Here is the issue I am facing
I had created a feature branch from the master
branch. I worked extensively on a feature branch, it is 80 odd commits ahead of the master branch. In these commits, I have edited some files multiple times. After a few days, someone pushed a couple of commits on the master branch thus Pull Request of the feature branch can't be merged due to merge conflicts.
I tried rebase to master and resolve the merge conflict, but I am getting more and more conflicts after git rebase --continue
govi@falcon:/home/my_user/project/ (feature/xyz): git rebase master
govi@falcon:/home/my_user/project/ (feature/xyz | REBASE 32/85):
Here for any merge conflict, I want to select my changes. so I tried ours
conflicts resolution strategy in recursive mode. Now git is not forcing me to resolve any conflicts but it is asking me to execute git rebase --continues
almost 80 odd times.
govi@falcon:/home/my_user/project/ (feature/xyz): git rebase master -s recursive -X ours
govi@falcon:/home/my_user/project/ (feature/xyz | REBASE-i 1/85)
Last command done (1 command done):
pick db2511c Modify file
Next command to do (1 remaining command):
pick d1c2037 Modify file one more time
is there a better approach to resolve merge conflicts in the above scenario? or maybe a better way to rebase?
PS: We are not allowed to reset the master branch. I know easy way would be to perform {reset, stash, rebase, pop}
on the feature branch, but PR is already in progress.
You really want -X theirs
. Why you want that is ... long.
First, an initial side note: be careful with terminology: you are not using the ours
strategy but rather the ours
strategy option.

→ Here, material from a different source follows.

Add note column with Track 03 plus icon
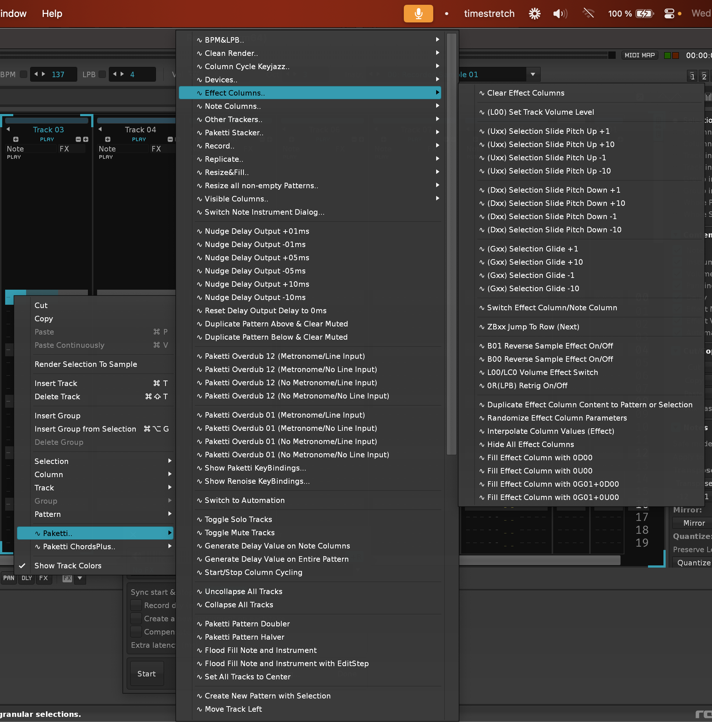Viewport: 712px width, 722px height. [x=16, y=139]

I find Git's terminology here confusing, and prefer to call these -X
options extended options, to avoid repeating the word strategy.
Now, on to the problem itself. When using git rebase
, you are, in effect, repeatedly running git cherry-pick
. Each cherry-pick operation copies one commit; git rebase
works by copying multiple commits. The git rebase
command first lists out all the hash IDs of the commits that are to be copied, saving these into internal "to-do" files. These files then get updated as the rebase makes progress.
(The details for these files have changed over the years and there's no real point in describing them. However, your shell prompt settings appear to read these to-do and progress files correctly, based on the "1/85" and "32/85" you're seeing here.)
A cherry-pick operation is, technically, a full-blown three-way merge, and can therefore produce merge conflicts. But one must be quite careful here. You wrote:
git rebase master -s recursive -X ours
The strategy argument to git merge
or git rebase
is -s
or --strategy
; you are using recursive
here, which is fine (an ours
strategy is not). The extended options are -X
, and an ours
or theirs
extended option does make sense—but there's a trap here: you want -X theirs
.
Before we dive into cherry-pick, let's look at git merge
. Without this first look at git merge
, some of what cherry-pick does makes no sense at all.
To do a git merge
operation, we start with a series of commits where, e.g., two different developers started with the same initial chain of commits:
...--F--G--H <-- main
These two developers, who we'll call Alice and Bob in the usual way, have each made some new commits. I'll work here from Alice's point of view:
I--J <-- alice (HEAD)
/
...--H
\
K--L <-- bob
At this point, Alice might merge Bob's work. She has her commit J
checked out, with the special name HEAD
attached to the branch name alice
; she now runs git merge bob
to merge Bob's commit L
.
The git merge
command—technically, this is the recursive
strategy rather than git merge
itself—locates commit L
using the branch name bob
. This commit becomes the third commit. Git locates commit J
using the special name HEAD
, and this becomes the second commit. Last—which becomes first—it works backwards through the commit graph to locate the best common commit, which in this case is commit H
.
Each commit has a full snapshot of every file that Git knew about when whoever made the commit, made the commit. So Git can now easily compare the snapshot in the merge base commit H
against the snapshot in Alice's commit J
, and then do the same thing with Bob's commit L
:
git diff --find-renames <hash-of-H> <hash-of-J> # what Alice changed
git diff --find-renames <hash-of-H> <hash-of-L> # what Bob changed
Note that the three commits in question here are:
H
, as the merge base;J
, as --ours
, via HEAD
; andL
, as --theirs
, via the name bob
.The merge command—the merge as a verb part of it, that is—now combines our changes, H
-vs-J
, with their changes, H
-vs-L
. It is this combining process that can produce merge conflicts.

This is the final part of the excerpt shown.